Assurix verification proves your IT provider meets security and operational standards every day, not just on audit day. Only four MSPs in the UK currently hold it. Labyrinth Technology is one of them.
Why most IT provider claims are hard to verify
Every IT provider makes similar promises about their security and compliance. The problem is that most of those claims are impossible to verify between annual audits. You take their word for it, and find out whether that word was good when something goes wrong.
Assurix was built to address that. It is an independent UK trustmark that monitors IT providers continuously, using live data from the tools they use every day. If a provider’s standards slip and are not corrected within 30 days, their certification is suspended. That change in status is reflected publicly in the Assurix directory.
What does Assurix verification cover?

The Assurix framework covers 68 controls across three areas, with more than 20 tracked in real time.
Cybersecurity
Aligned to the NCSC Cyber Assessment Framework 4.0, this area looks at security fundamentals: how software is kept up to date, how access to systems is controlled, and what happens when a security issue is identified. These are the controls the UK government is building its regulatory expectations around.
Operational maturity
This looks at how a provider runs day to day. It covers whether SLAs are consistently met and whether the processes a provider says they follow are actually being followed. It is the area where the difference between what a provider says and what they do becomes measurable.
Business resilience
This covers backup integrity and restore testing. For a law firm, this is what shapes how quickly you can get back to work after a serious incident and whether your data is genuinely recoverable when you need it.
How is Assurix verification different from ISO 27001?
ISO 27001 is a well-respected standard and worth holding. It is also an annual assessment. A provider can pass in January and let things slip by April, and nobody outside the business will know until the following year’s audit.
Assurix monitors controls live. The public directory shows the current certification status of every verified provider, so you are not relying on a certificate with a date on it.
Why does Assurix verification matter for your law firm?

The SRA holds your firm responsible for the security of its systems, regardless of who manages them. If your firm’s IT support falls below the standard needed and a breach occurs, the regulatory exposure sits with you.

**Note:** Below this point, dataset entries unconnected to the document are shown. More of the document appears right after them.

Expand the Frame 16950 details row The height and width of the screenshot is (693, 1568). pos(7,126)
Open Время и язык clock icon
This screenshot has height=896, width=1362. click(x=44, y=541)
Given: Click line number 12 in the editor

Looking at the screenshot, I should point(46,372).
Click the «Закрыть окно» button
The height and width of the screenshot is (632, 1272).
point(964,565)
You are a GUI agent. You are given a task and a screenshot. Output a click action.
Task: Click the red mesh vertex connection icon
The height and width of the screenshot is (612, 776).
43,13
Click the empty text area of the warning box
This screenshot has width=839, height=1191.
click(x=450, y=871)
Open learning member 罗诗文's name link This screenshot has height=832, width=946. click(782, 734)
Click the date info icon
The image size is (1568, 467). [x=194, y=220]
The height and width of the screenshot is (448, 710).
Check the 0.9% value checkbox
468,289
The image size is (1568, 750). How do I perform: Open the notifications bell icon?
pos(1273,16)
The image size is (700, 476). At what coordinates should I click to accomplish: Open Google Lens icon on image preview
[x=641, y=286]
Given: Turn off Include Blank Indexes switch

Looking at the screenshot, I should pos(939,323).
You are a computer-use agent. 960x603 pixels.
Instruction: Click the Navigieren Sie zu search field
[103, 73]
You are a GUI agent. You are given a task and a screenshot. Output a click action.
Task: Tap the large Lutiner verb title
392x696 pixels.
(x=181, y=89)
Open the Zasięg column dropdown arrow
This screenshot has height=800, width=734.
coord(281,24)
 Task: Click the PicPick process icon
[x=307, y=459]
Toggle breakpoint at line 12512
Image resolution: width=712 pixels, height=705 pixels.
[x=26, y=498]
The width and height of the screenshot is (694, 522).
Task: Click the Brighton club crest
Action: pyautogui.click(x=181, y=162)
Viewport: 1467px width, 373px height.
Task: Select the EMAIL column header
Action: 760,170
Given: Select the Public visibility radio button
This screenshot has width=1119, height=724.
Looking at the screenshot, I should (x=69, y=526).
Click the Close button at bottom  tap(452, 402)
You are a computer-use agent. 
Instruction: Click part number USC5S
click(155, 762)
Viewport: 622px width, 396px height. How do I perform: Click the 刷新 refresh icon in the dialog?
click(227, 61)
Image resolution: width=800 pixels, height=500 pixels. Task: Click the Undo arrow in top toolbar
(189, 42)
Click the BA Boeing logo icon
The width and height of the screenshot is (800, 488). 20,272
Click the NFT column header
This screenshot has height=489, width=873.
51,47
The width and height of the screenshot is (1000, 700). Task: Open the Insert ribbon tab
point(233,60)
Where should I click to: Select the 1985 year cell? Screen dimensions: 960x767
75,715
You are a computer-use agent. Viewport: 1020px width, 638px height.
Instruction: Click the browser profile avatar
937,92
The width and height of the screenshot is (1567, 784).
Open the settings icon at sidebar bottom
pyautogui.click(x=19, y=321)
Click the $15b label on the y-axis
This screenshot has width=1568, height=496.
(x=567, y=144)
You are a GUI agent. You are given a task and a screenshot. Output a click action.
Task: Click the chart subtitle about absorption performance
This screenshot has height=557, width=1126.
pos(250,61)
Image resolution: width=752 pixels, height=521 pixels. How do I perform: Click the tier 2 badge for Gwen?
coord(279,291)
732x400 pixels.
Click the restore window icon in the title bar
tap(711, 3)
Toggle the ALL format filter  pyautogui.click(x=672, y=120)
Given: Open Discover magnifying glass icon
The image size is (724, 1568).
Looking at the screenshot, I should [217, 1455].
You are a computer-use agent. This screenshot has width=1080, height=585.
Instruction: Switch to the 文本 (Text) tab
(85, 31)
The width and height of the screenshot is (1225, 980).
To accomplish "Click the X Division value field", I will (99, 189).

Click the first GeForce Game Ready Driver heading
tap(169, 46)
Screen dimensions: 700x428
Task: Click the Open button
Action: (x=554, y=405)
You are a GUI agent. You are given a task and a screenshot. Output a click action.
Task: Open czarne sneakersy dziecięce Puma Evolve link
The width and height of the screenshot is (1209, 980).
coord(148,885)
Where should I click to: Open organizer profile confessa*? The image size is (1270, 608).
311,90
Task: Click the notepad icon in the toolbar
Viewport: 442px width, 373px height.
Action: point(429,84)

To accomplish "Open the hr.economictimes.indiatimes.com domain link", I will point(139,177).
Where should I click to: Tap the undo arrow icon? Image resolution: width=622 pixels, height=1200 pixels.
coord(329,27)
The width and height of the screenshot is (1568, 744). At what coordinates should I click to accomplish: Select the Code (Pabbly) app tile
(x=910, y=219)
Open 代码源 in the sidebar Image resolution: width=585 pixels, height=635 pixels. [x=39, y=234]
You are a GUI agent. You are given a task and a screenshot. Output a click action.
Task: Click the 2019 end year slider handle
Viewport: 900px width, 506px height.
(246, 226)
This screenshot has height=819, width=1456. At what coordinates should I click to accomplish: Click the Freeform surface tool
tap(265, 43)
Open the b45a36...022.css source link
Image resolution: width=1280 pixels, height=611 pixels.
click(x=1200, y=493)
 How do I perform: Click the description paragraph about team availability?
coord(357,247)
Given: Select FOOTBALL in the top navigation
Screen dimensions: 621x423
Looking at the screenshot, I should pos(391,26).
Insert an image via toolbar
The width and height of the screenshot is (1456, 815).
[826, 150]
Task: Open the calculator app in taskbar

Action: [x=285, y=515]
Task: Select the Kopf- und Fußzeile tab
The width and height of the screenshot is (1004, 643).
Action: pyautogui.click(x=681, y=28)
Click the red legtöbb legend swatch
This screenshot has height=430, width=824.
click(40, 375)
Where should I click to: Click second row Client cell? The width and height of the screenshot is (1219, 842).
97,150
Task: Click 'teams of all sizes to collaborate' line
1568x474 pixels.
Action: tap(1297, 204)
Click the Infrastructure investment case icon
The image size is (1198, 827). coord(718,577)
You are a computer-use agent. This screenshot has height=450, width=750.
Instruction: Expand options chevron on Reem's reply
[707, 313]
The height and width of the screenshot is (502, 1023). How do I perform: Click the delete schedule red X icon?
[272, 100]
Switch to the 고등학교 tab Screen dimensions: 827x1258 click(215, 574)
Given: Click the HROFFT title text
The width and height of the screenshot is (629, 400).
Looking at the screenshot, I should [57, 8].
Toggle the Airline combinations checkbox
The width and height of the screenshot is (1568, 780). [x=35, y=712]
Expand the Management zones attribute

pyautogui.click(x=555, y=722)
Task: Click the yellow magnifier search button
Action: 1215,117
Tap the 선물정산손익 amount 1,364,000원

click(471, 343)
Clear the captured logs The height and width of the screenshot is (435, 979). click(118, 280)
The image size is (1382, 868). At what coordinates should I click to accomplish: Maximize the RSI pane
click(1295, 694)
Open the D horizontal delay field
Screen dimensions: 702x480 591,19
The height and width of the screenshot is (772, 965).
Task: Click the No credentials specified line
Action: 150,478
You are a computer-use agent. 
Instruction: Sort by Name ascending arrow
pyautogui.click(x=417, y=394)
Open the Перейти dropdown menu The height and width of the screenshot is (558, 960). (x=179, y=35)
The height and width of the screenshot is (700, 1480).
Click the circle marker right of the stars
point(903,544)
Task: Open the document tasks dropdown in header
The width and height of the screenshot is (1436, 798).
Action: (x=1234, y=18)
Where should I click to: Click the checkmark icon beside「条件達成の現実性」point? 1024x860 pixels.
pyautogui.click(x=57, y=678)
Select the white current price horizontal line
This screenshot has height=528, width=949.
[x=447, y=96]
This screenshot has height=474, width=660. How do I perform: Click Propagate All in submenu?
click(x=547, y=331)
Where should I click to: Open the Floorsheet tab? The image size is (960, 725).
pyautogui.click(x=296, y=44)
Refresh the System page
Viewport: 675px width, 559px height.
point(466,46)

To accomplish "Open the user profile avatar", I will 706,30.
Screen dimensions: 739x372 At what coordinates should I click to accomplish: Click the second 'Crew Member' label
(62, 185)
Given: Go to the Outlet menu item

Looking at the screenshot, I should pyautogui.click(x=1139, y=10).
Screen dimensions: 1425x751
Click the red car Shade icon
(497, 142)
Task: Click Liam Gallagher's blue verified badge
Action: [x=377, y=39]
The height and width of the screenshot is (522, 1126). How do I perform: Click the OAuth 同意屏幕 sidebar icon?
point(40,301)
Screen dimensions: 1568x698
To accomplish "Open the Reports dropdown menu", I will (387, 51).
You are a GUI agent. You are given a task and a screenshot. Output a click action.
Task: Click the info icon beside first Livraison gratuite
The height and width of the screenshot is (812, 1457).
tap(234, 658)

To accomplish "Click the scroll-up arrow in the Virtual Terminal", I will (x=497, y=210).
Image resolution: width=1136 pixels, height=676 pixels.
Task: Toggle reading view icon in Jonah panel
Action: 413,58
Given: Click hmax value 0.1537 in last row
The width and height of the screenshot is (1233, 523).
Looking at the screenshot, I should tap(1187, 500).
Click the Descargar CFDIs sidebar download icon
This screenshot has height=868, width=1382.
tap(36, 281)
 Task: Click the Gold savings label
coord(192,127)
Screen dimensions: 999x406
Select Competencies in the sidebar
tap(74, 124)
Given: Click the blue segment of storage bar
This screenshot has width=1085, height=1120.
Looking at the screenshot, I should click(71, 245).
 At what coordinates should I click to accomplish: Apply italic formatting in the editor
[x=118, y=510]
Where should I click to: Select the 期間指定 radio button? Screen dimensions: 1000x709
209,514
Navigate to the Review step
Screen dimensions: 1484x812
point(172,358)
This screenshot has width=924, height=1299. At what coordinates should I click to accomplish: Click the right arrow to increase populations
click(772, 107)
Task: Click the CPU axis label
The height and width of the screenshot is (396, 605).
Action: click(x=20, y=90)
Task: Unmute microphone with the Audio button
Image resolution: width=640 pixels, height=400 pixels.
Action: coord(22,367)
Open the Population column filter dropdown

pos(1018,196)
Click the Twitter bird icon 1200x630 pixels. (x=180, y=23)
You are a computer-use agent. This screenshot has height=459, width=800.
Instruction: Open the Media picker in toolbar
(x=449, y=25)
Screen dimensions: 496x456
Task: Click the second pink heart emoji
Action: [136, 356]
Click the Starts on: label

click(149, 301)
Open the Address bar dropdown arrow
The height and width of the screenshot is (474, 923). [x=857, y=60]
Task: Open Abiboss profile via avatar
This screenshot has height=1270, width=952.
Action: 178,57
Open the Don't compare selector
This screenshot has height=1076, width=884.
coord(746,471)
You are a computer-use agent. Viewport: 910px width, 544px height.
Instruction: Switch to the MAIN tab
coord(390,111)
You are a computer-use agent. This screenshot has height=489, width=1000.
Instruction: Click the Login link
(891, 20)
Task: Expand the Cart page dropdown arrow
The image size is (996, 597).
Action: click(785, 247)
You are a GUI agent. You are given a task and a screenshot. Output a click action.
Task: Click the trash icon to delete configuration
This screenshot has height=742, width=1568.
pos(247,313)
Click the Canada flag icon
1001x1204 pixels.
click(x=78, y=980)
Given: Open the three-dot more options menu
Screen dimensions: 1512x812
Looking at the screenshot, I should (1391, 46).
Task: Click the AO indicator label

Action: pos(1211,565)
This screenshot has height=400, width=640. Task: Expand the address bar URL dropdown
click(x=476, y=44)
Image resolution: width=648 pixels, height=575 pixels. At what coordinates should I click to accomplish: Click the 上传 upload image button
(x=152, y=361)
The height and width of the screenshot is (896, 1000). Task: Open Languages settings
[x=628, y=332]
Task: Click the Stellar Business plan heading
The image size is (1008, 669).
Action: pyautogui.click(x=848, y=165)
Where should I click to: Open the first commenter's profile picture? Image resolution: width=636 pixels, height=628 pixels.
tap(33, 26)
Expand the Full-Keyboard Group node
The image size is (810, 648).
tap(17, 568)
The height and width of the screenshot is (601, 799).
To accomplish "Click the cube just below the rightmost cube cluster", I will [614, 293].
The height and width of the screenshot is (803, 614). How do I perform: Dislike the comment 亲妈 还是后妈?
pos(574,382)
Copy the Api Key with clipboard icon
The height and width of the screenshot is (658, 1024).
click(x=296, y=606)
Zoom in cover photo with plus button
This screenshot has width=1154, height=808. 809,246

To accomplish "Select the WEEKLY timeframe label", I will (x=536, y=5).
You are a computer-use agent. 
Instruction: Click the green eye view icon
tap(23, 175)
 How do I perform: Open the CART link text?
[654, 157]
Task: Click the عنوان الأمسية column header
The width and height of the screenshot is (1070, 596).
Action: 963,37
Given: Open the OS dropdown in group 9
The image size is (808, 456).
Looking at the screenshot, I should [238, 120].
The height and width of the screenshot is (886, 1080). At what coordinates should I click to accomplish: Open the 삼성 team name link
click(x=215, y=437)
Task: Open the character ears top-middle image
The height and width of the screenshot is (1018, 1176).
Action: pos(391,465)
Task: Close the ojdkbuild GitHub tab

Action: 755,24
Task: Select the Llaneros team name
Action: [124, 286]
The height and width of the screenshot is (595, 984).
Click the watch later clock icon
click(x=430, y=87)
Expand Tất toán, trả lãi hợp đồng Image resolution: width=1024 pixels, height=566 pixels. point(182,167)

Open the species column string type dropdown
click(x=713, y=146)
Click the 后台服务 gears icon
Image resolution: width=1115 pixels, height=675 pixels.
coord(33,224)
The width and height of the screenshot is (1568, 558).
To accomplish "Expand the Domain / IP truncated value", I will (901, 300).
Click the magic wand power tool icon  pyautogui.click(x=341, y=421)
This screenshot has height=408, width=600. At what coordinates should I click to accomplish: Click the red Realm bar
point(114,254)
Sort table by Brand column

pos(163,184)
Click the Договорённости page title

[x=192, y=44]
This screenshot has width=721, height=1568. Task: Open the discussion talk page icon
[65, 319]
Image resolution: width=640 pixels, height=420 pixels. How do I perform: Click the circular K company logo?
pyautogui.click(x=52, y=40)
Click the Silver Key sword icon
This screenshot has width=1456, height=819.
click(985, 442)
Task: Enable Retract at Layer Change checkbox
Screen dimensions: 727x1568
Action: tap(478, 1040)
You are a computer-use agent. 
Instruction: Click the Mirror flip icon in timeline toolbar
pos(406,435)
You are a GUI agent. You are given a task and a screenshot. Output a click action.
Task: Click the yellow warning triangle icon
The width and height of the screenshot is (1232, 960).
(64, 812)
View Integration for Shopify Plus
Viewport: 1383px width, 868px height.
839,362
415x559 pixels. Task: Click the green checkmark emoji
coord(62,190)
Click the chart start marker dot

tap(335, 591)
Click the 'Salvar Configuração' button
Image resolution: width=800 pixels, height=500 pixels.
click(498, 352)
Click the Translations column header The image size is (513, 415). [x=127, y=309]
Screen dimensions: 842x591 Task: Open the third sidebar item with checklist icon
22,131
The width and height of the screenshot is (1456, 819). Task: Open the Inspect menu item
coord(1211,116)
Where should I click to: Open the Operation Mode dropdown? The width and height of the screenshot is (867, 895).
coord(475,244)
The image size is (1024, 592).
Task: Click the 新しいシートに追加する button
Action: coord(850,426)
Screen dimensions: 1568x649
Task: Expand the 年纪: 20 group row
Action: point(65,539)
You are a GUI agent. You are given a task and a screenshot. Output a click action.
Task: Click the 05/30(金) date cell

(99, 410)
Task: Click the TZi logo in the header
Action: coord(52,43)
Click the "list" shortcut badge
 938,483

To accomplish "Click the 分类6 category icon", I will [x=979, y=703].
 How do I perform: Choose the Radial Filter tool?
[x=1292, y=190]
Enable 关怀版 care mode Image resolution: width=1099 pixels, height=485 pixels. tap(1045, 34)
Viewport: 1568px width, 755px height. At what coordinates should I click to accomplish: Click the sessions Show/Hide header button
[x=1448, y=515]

Choosing a provider with independently verified, continuously monitored standards is a compliance decision as much as a commercial one.
What questions should you ask your IT provider?
Can you show me a patch compliance report from the last 30 days?
Any provider actively managing your systems should produce this without hesitation. Regular, documented patch compliance is a basic requirement, and a provider who cannot evidence it is not managing your systems as proactively as they should be.
When was a full restore last tested, and what did it cover?
Backup testing is not optional. Ask your provider for a documented record of the last restore test: what was covered and how long recovery took. If that record does not exist, treating it as a priority to resolve is worthwhile. You can learn more about what a proper backup and disaster recovery arrangement looks like on our services page.
How are your standards independently verified between annual audits?
This is the most direct question you can ask. An annual certificate tells you a provider met a standard once. Ask them specifically how their performance is verified in the months between assessments. If they cannot give you a clear answer, you are working on trust rather than evidence.
How Labyrinth Technology can help
Labyrinth Technology is one of only four MSPs in the UK to hold the Assurix trustmark. That status is publicly verifiable through the Assurix directory and remains valid only while the underlying controls are maintained.
Our cyber security services and outsourced IT support are built around the same standards Assurix verifies. If you want to understand what that looks like for your firm, get in touch with the team.
Most firms only discover their IT provider’s standards have slipped when something goes wrong. By then, the SRA review and the client conversation are already unavoidable. Assurix verification is one way to make sure you are not finding that out under pressure.